Dans ce qui suit, on va davantage s’appuyer sur le programme de tronc commun, à la suite d’un travail mené en classe, avec les élèves, sur ce sujet, visant à montrer un peu ce à quoi peut ressembler la préparation d’une dissertation.

Méthodologie pratique de la dissertation

La proposition suivante consiste à découvrir ce qu’est une dissertation de philosophie en travaillant un sujet tombé, il y a quelques jours, à l’agrégation interne. En philosophie, les mêmes questions peuvent être posées quel que soit le niveau d’études atteint par les candidats. Un même sujet peut donc être donné à des élèves de terminale, ou à des étudiants qui ont un bac + 5 dans cette discipline. Voici ce sujet :

Est-ce une chance de naître humain ?

Analyse du sujet

L’important, ici, est de traiter la question, toute la question, rien que la question. « Toute la question » signifie en fait « toutes les dimensions de la question ». Il faut donc tout d’abord qu’on analyse suffisamment le sujet pour discerner ces dimensions. Il faut donc mener un gros travail au brouillon pour défricher la question et repérer pour quelles raisons, au pluriel, elle pose problème.

CONSIGNES →
[1] Dans l'extrait sur la dissertation de philosophie, à quel concours le sujet étudié a-t-il été donné ?
[2] Poursuivez l'extrait sur la dissertation de philosophie à partir de sa dernière phrase.

DONNÉES FOURNIES →
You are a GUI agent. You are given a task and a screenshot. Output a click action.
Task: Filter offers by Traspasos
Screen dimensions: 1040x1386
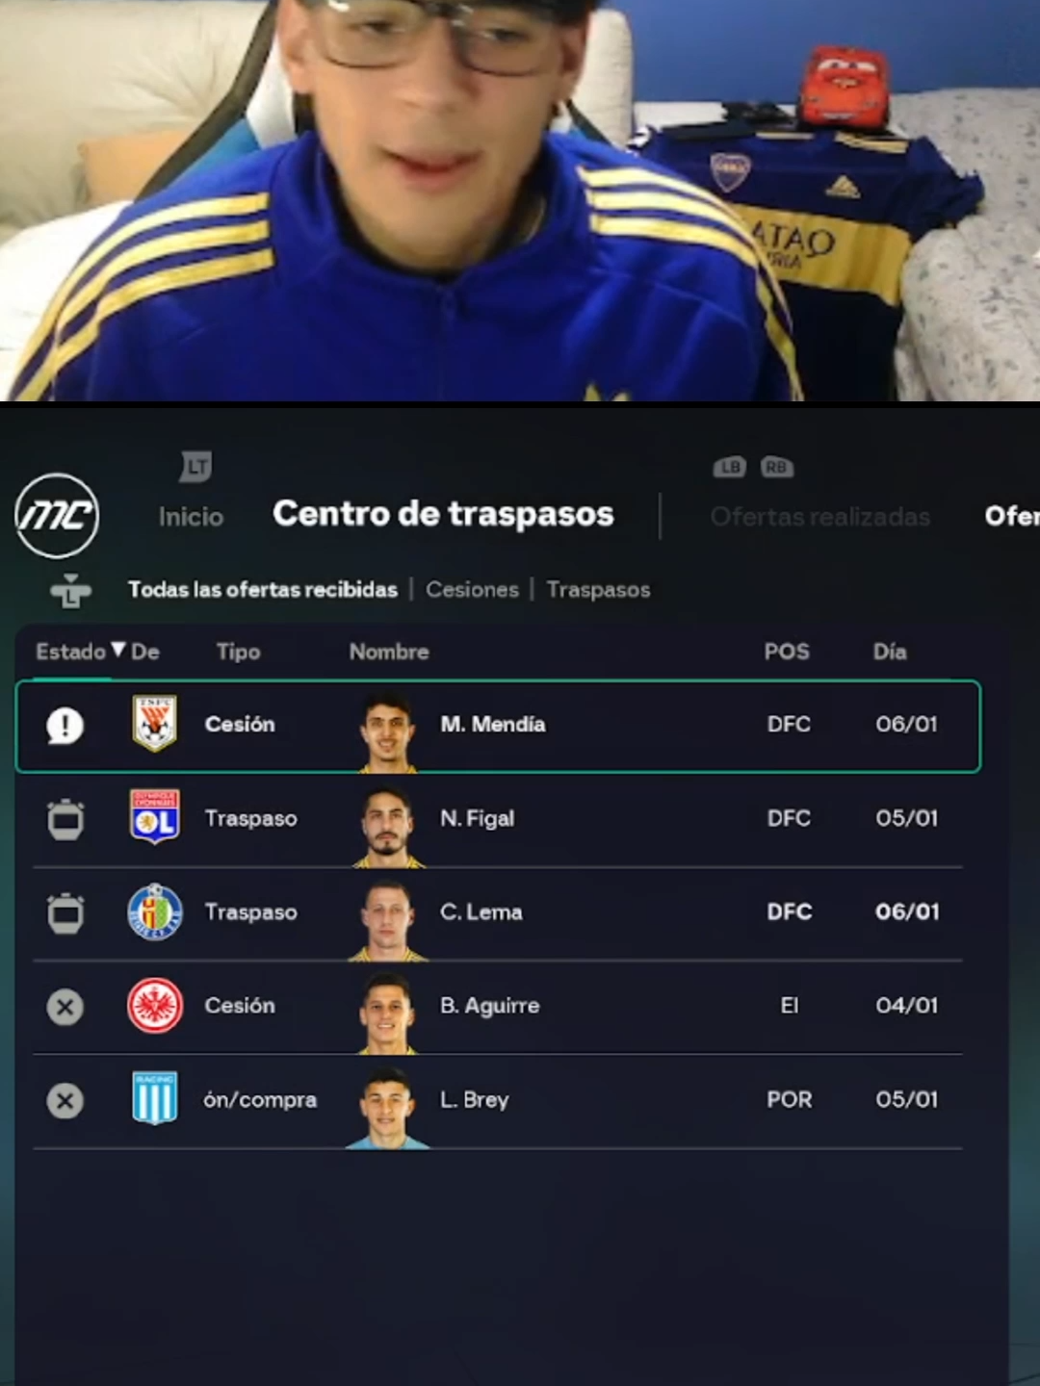[598, 589]
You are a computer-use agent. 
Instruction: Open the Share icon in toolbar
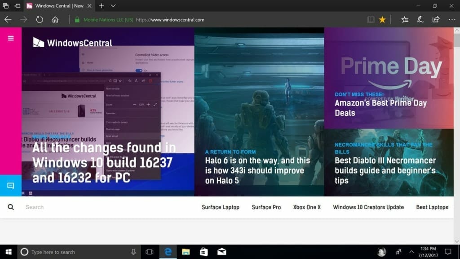pos(436,20)
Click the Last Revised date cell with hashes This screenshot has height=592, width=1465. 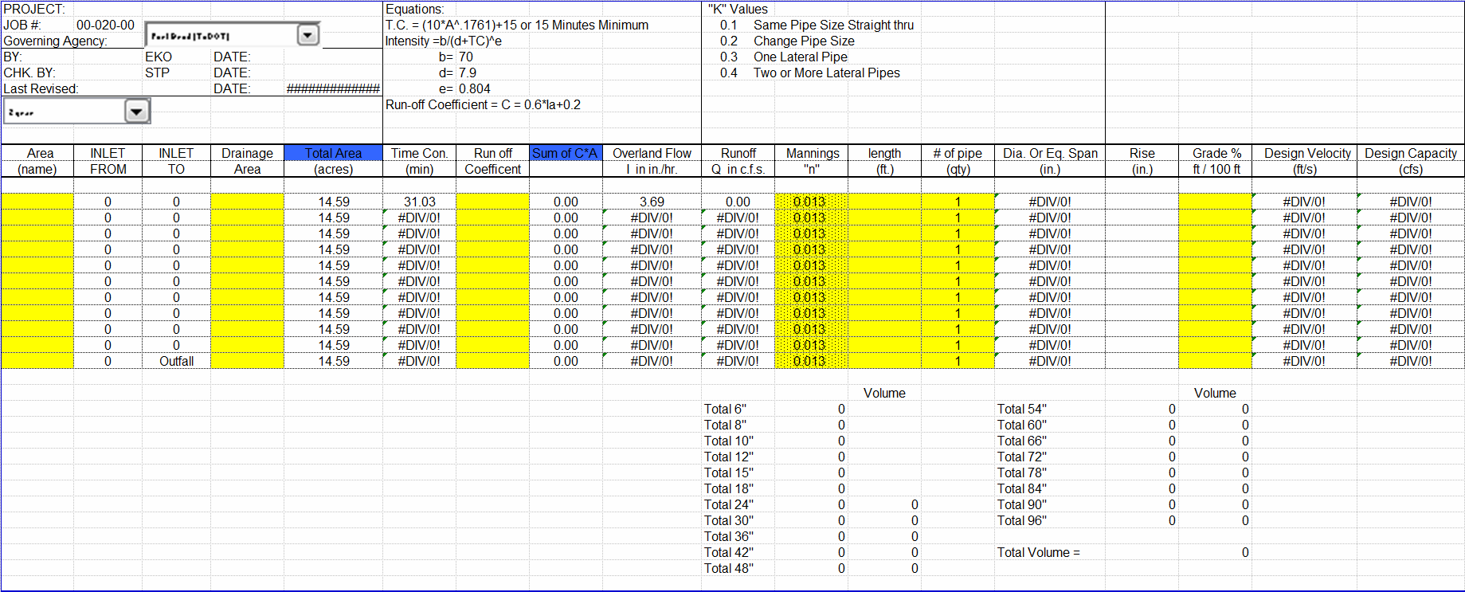click(x=333, y=88)
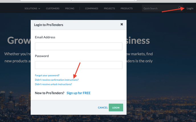Image resolution: width=196 pixels, height=122 pixels.
Task: Close the Login to ProTenders dialog
Action: click(122, 24)
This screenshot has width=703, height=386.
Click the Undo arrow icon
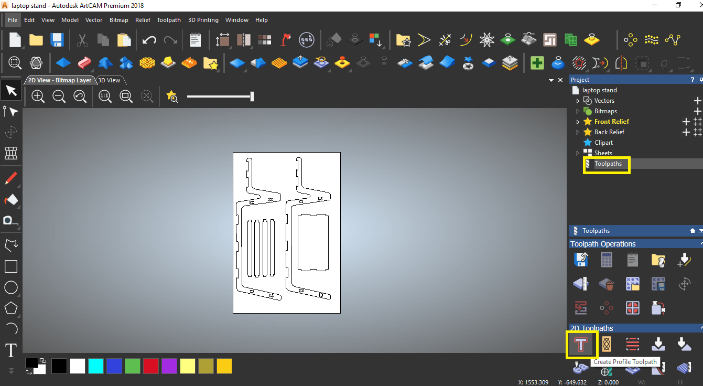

RÉPONSES →
[1] Le sujet a été donné à l'agrégation interne.

[2]
Pour cela, il faut pratiquer des distinctions dans la façon dont on peut définir les termes de la question. Il ne s’agit donc pas tant de les définir, que de montrer que leur définition est ambiguë, multiple.

Disons ça autrement : le but d’une dissertation, c’est de montrer qu’on peut définir de façon nouvelle les concepts sur lesquels porte le sujet. Pour qu’on puisse mener le travail attendu, il faut accepter l’idée que les termes du sujet n’ont pas de définition définitive. Sinon, il n’y aurait pas de problème.

« Naître humain »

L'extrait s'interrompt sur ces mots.